Task. Convert the lines into a numbered list, starting at the line containing "Click the Nánjué romanization text" and ending at the last line of the items. Skip blank lines, and leave the pictures out of the answer.

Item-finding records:

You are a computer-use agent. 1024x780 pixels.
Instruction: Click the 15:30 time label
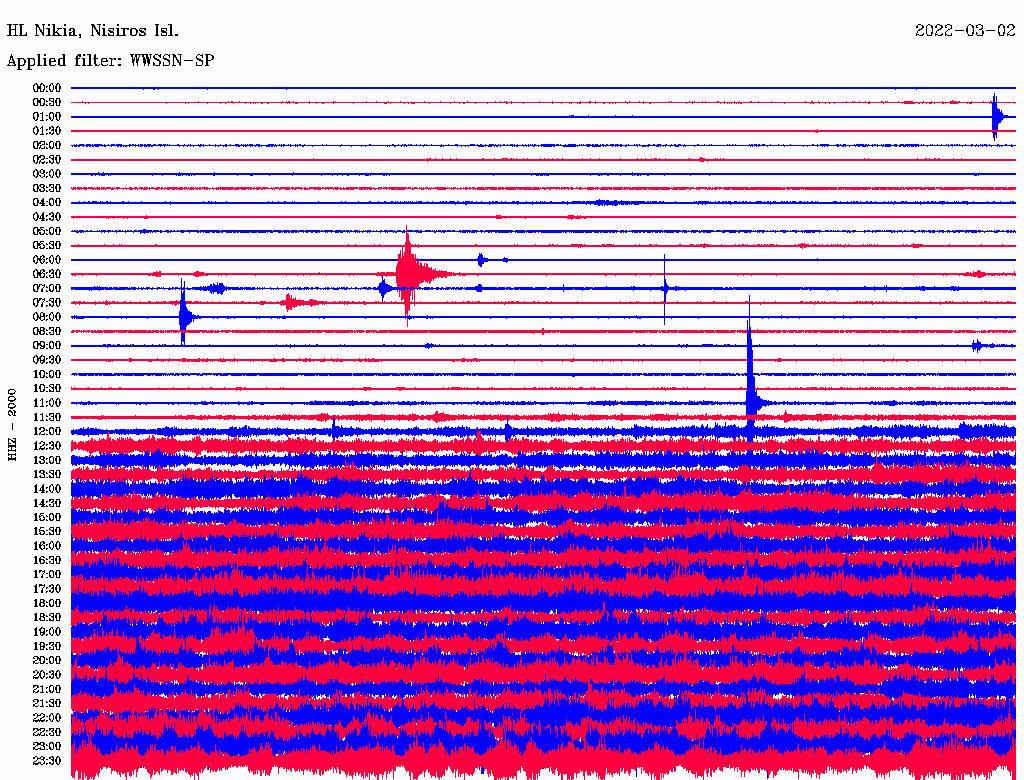pos(47,531)
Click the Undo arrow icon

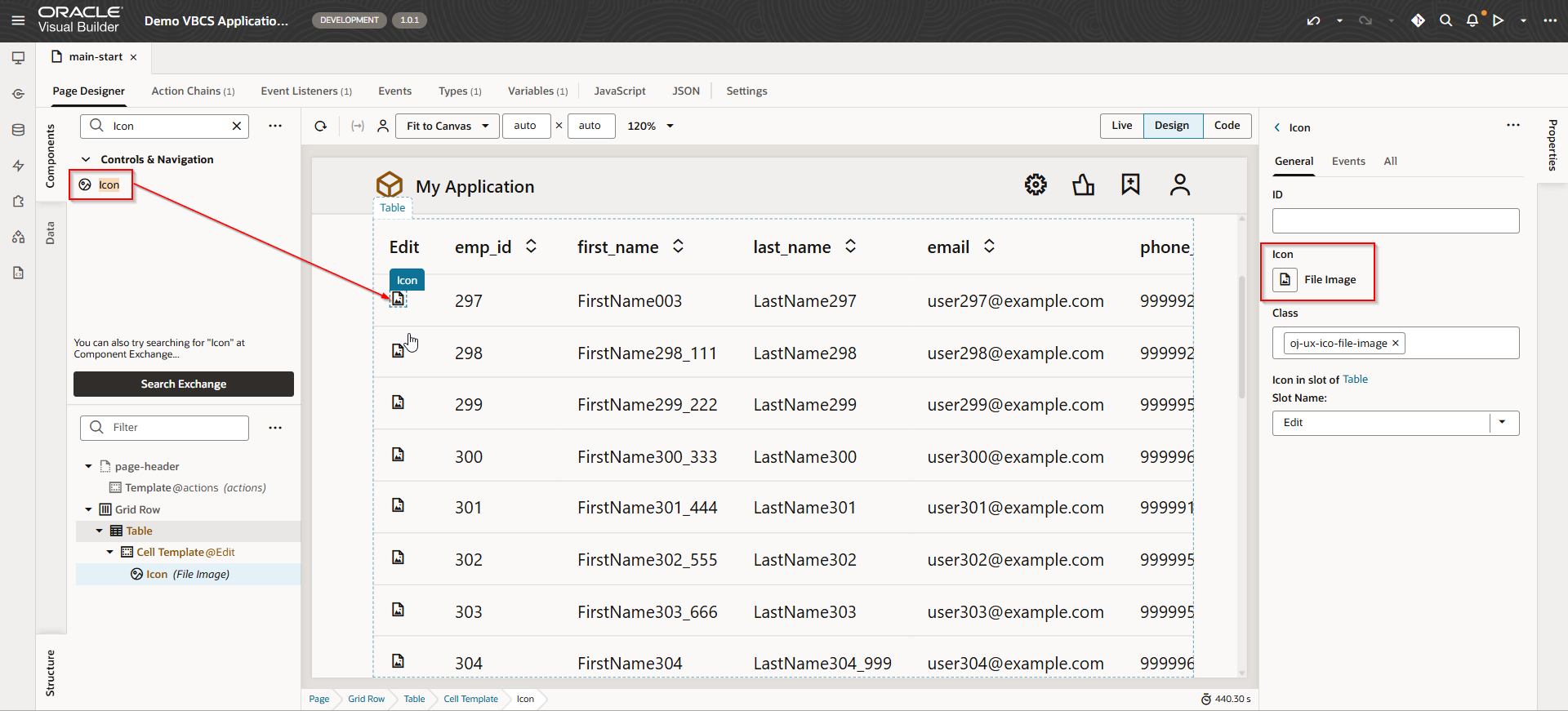tap(1313, 20)
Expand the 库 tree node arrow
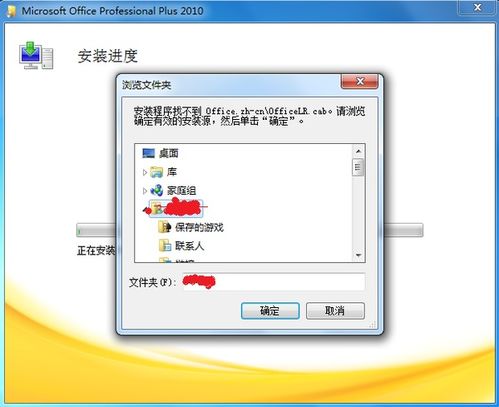 [x=145, y=172]
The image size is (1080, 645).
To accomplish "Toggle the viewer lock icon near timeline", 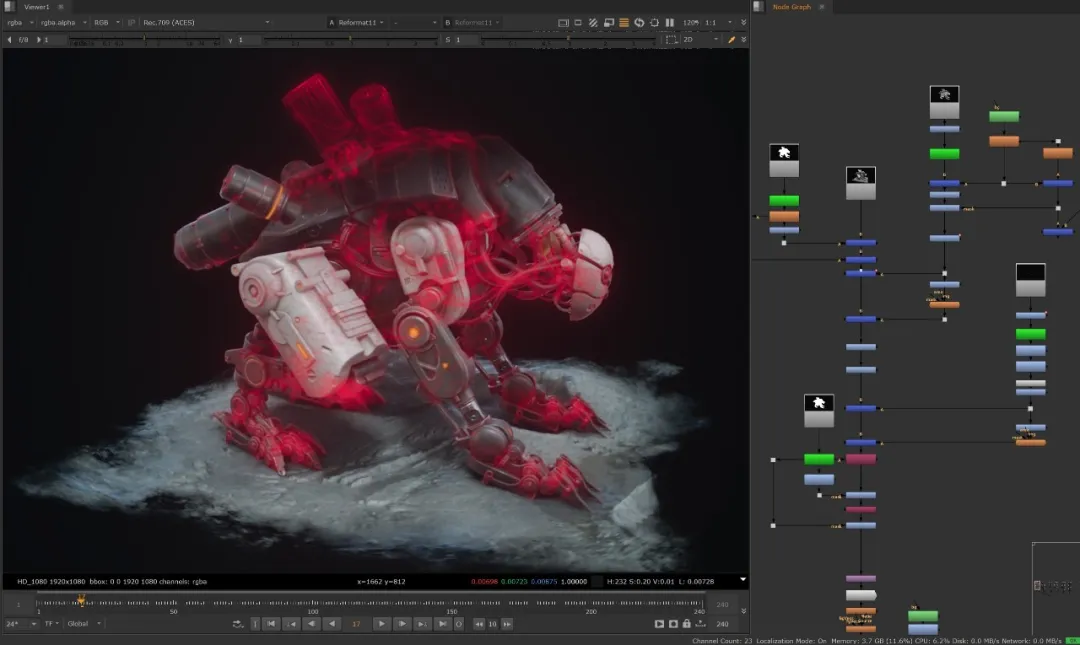I will coord(687,624).
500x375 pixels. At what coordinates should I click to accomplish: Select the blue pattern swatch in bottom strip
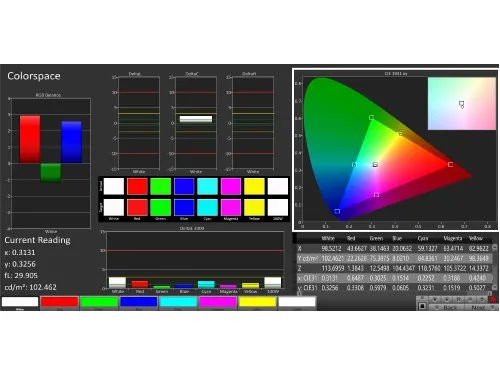point(139,302)
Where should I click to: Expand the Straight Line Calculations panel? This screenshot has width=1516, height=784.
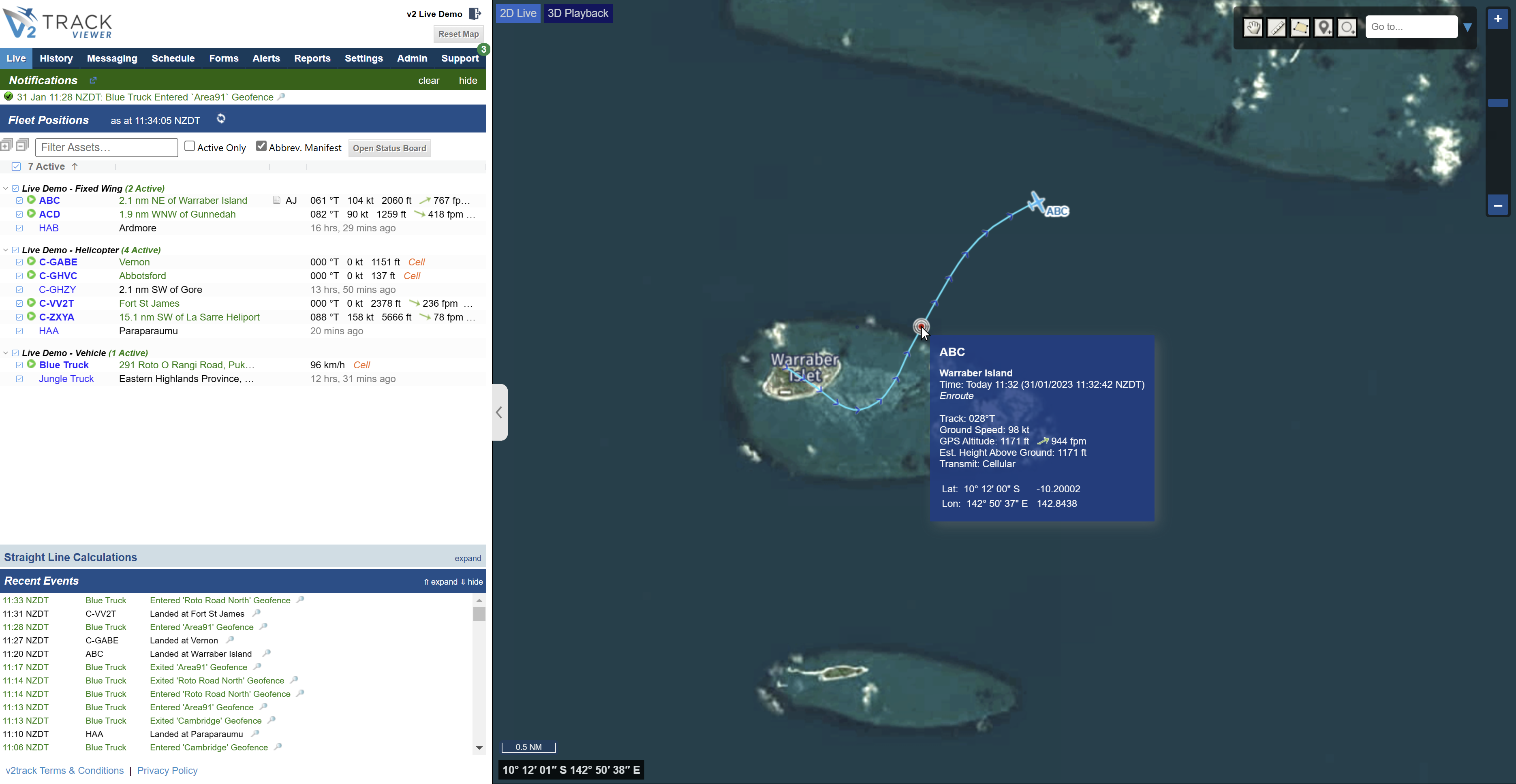coord(467,558)
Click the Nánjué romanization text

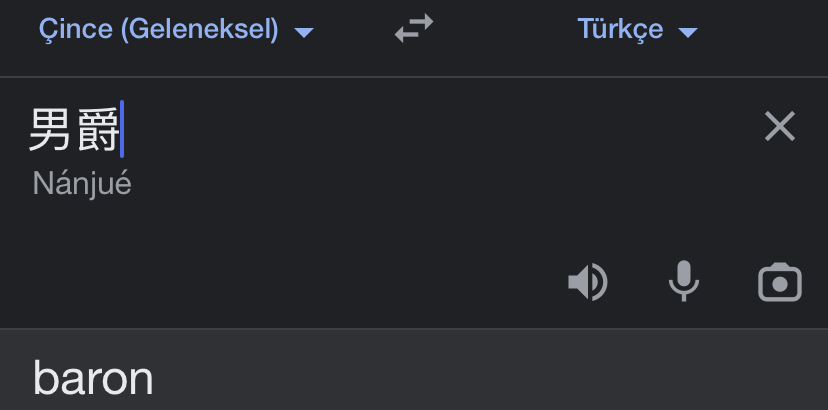pos(82,184)
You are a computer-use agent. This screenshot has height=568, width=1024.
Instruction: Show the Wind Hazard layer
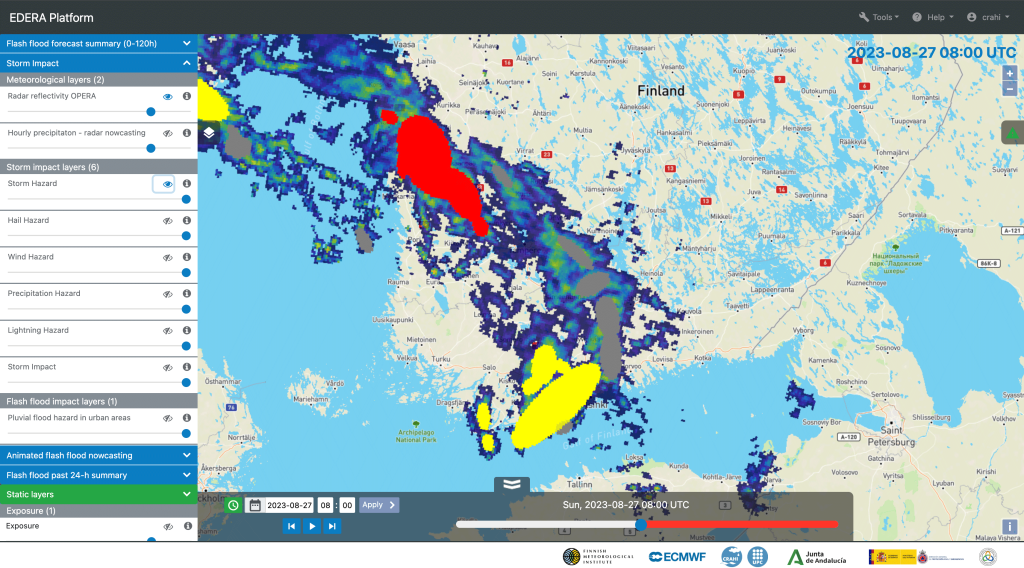168,257
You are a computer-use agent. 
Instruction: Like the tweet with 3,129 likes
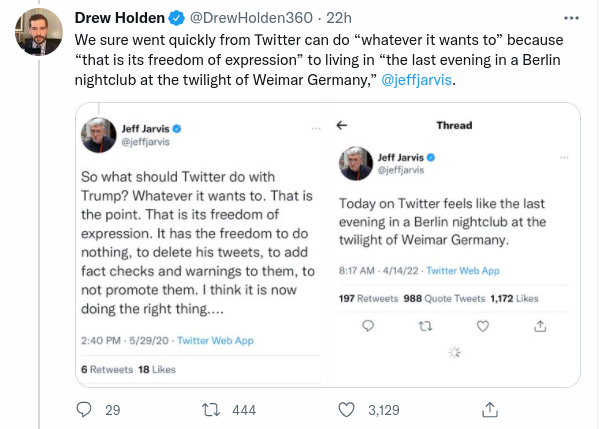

Output below.
1. Click the Nánjué romanization text
2. pos(82,184)
3. You are a computer-use agent. This screenshot has height=568, width=1024.
4. Instruction: Show the Wind Hazard layer
5. 168,257
6. You are a computer-use agent. 
7. Instruction: Like the tweet with 3,129 likes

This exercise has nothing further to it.